== Data for the task

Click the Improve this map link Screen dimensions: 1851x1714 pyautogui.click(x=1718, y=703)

====
== Data for the task

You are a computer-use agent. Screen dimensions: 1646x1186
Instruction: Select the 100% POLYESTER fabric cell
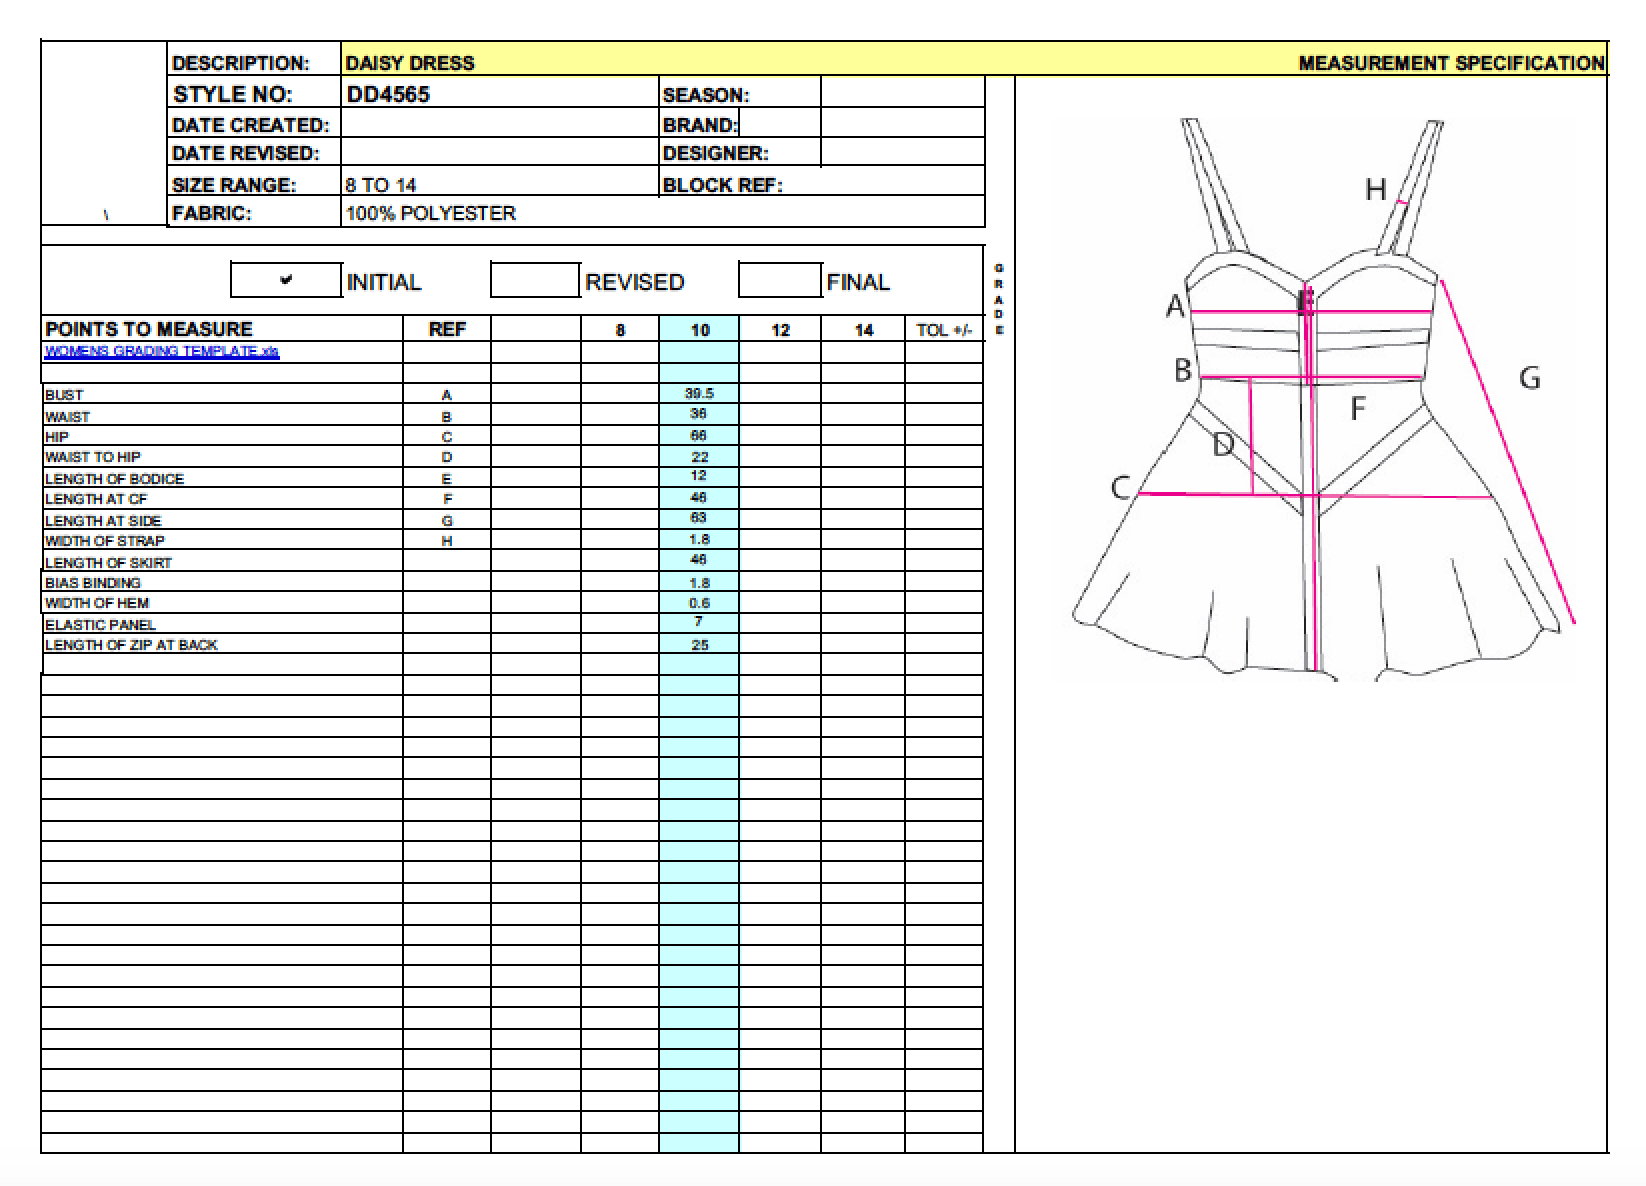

====
== Data for the task

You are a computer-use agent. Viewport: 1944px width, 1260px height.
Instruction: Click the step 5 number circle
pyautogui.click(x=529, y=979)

====

• _About this exercise_: Above are the records; from them, give again exactly the lines from the one containing "You are a computer-use agent. Screen" through the one containing "Instruction: Select the", both included.

• _Response box_:
You are a computer-use agent. Screen dimensions: 1646x1186
Instruction: Select the 100% POLYESTER fabric cell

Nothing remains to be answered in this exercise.